** BRIEF **
Beginning with the line containing "Where should I", write out each line exactly through the end of the listing, and skip all pictures.

** MATERIAL FOR THIS TASK **

☆ ☆ ☆

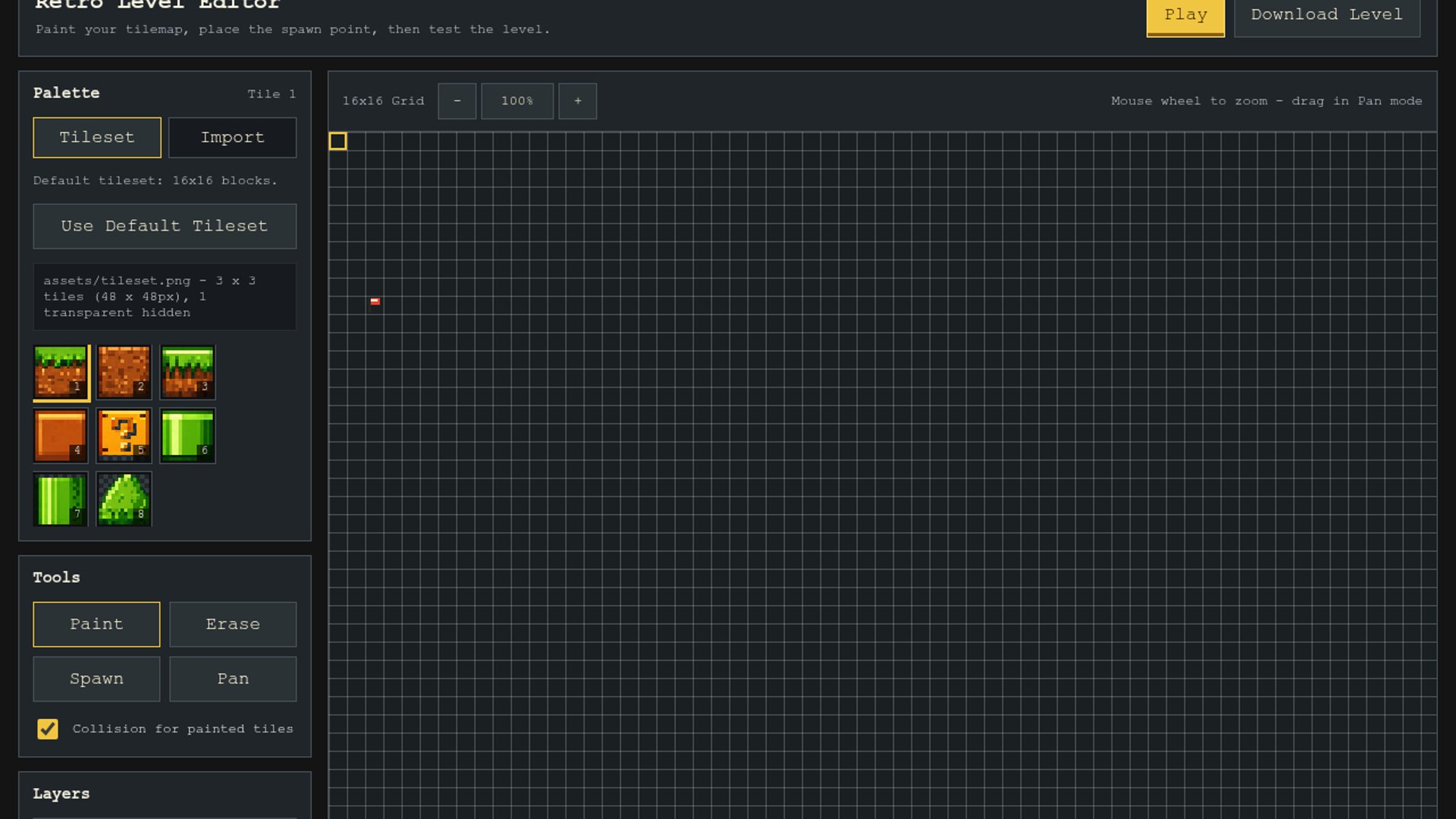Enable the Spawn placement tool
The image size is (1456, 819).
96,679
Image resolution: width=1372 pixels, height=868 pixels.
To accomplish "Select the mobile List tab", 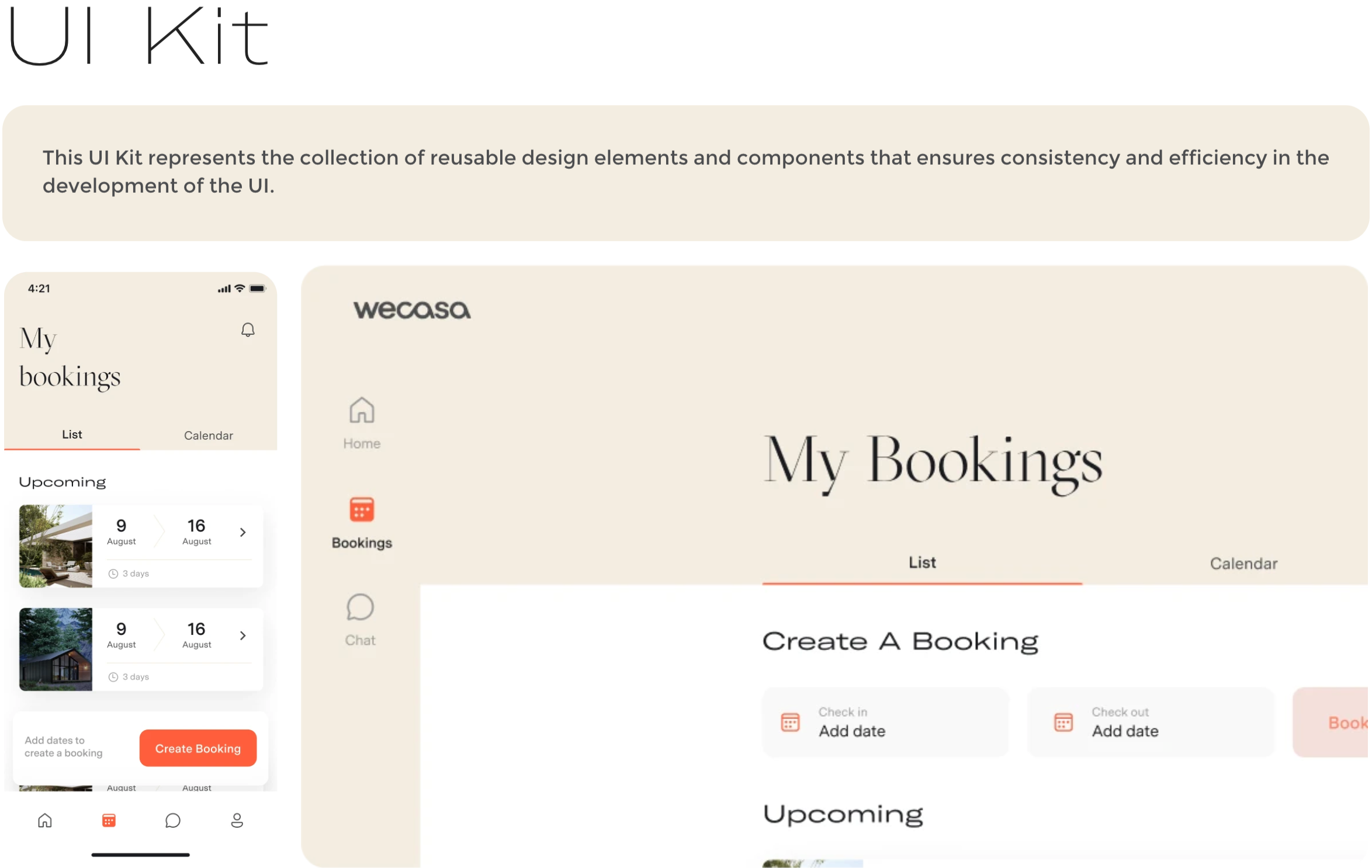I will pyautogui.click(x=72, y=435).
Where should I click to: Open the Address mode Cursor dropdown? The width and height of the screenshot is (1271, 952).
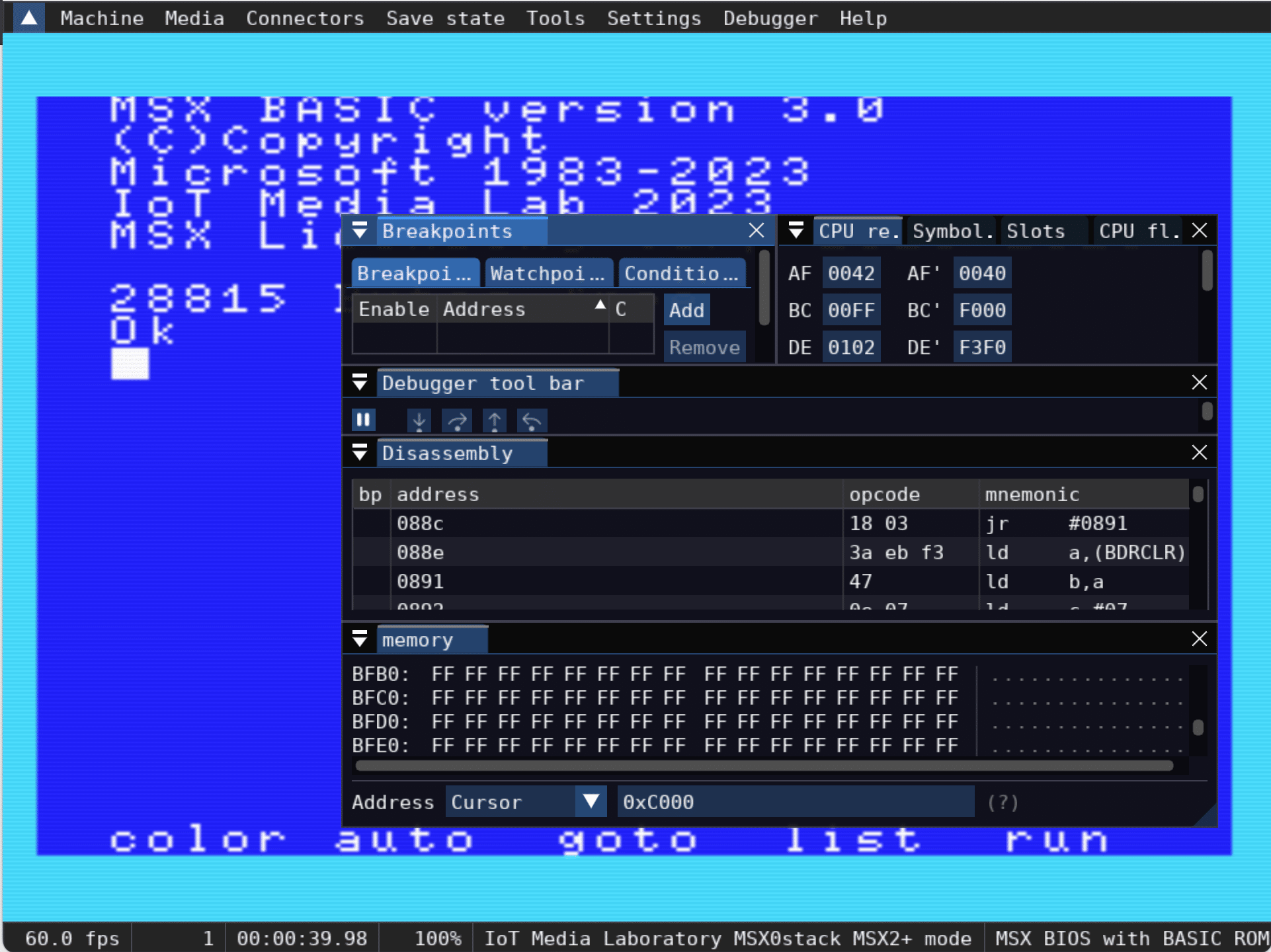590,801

☆ ☆ ☆

** TASK SOLUTION **
Where should I click to: Open the Address mode Cursor dropdown? The width and height of the screenshot is (1271, 952).
590,801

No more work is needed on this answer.